# [GOAL]
Answer these from the article on the Social Security Trust Fund:
1. How much does the text say the Trust Fund now contains?
2. According to the Social Security Administration's prediction, payroll taxes will equal what share of the benefits currently legislated for retirees?
3. To what age do both sides agree to raise the retirement age?

The Myth of the Social Security Trust Fund

By Ellen Frank

This article is from the May/June 1999 issue of Dollars and Sense: The Magazine of Economic Justice available at http://www.dollarsandsense.org

This article is from the May/June 1999 issue of Dollars & Sense magazine.

issue 223 cover

Since the 1980s, American workers have been paying more into the Social Security system than retirees are taking out. These excess payroll taxes, now running at about $100 billion per year, go to the Social Security Trust Fund, "saved" for the coming baby-boom retirement, when there will be as few as two workers for every retiree. The Trust Fund now contains some $900 billion; by 2021, it will be worth nearly $4 trillion dollars.

The Social Security Administration (SSA) — using, it should be noted, very grim forecasts of future economic growth — predicts that sometime early in the 21st century, workers’ payroll taxes will equal only three-quarters of the benefits currently legislated for retirees. To cover this potential shortfall, the SSA plans gradually to spend down the Trust Fund, until 10 or 20 or 30 years later, depending on whose numbers you believe, the $4 trillion runs out. This, in a nutshell, is the Social Security "crisis."

Supposedly to make the surplus funds grow faster and last longer, Congressional Republicans propose placing Social Security funds in the stock market. Clinton has put forth a complicated plan (see box) also intended to enlarge the Trust Fund so that it lasts through 2050. Both sides have acceded to gradual cuts in Social Security benefits — achieved by raising the retirement age to 67 and reducing annual cost-of-living adjustments — so that a larger share of today’s payroll tax dollars can be saved for the baby-boom Trust Fund.

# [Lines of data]
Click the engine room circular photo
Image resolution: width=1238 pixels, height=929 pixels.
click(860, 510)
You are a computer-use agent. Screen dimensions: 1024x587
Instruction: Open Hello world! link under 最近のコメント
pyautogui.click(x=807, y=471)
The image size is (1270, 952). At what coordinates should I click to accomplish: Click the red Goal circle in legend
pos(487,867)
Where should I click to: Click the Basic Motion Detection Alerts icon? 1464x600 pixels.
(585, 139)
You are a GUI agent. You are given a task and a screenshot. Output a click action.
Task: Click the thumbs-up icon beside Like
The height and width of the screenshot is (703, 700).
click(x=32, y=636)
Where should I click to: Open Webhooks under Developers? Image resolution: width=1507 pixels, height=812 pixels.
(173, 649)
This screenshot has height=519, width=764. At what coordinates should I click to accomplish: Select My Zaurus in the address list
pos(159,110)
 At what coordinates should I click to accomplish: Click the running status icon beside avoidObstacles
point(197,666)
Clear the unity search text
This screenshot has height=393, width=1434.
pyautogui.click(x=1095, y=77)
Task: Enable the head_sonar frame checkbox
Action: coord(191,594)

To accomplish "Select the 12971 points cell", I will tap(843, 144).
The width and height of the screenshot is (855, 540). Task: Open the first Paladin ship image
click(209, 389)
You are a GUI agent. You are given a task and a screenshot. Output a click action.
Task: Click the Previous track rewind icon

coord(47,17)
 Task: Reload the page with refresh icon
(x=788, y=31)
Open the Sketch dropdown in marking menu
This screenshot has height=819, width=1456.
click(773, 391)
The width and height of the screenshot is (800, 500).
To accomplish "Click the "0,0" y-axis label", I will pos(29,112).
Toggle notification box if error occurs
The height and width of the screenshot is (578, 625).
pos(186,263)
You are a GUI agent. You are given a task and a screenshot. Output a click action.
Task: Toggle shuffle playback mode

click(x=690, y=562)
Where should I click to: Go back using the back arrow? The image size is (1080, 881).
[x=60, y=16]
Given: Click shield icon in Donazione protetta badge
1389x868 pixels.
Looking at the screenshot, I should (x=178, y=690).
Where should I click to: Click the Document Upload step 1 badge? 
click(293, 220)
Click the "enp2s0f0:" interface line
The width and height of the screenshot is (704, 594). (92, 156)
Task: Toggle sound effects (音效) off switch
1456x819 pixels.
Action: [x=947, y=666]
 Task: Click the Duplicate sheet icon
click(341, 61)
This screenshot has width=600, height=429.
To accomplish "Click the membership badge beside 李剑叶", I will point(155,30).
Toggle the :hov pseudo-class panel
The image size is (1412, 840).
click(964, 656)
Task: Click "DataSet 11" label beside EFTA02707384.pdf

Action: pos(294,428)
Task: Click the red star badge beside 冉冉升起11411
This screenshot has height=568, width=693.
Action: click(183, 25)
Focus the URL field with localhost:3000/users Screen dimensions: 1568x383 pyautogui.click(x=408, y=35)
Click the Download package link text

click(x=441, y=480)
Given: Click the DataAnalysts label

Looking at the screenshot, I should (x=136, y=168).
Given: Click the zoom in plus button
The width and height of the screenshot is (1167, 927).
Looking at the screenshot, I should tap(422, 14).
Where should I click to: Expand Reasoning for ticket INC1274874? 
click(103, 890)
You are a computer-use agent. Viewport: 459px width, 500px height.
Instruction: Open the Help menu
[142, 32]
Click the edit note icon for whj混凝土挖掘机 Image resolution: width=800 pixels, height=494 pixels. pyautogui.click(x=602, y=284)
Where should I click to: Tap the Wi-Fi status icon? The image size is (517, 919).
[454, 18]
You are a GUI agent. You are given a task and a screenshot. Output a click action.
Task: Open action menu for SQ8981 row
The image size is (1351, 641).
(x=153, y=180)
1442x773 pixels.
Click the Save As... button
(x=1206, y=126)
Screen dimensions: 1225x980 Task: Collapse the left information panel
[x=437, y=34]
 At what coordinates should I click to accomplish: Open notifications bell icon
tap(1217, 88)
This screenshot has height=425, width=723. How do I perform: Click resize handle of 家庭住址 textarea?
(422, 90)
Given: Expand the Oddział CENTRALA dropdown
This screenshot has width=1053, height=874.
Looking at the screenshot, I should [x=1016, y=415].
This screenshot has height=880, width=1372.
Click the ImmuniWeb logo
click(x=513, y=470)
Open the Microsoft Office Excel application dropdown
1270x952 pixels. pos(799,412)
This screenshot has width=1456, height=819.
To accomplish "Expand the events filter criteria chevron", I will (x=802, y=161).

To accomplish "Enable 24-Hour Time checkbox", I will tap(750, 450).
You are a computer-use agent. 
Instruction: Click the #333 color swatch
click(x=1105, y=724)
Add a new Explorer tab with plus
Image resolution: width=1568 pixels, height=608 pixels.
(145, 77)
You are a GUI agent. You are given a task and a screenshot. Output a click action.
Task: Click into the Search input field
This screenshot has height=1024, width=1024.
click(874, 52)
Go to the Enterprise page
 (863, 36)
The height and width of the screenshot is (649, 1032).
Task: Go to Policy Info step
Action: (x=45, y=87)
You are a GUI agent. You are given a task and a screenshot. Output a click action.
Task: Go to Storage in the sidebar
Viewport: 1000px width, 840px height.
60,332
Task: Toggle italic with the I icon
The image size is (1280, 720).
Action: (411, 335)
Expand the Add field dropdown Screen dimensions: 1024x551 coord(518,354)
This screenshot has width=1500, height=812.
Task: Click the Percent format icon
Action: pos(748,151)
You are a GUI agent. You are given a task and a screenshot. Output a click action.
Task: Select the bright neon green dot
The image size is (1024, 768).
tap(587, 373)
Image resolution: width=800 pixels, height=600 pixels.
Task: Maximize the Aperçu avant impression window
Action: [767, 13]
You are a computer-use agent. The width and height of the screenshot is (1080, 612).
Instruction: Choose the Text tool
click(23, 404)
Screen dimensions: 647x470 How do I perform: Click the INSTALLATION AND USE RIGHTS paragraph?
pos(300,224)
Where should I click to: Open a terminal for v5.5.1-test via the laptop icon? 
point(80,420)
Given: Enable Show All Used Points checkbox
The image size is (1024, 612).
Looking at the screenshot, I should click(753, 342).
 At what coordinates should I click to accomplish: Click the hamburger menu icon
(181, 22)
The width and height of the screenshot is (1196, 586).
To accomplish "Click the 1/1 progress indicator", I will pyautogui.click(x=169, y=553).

# [FINISHED TASK]
1. Some $900 billion.
2. Three-quarters.
3. 67.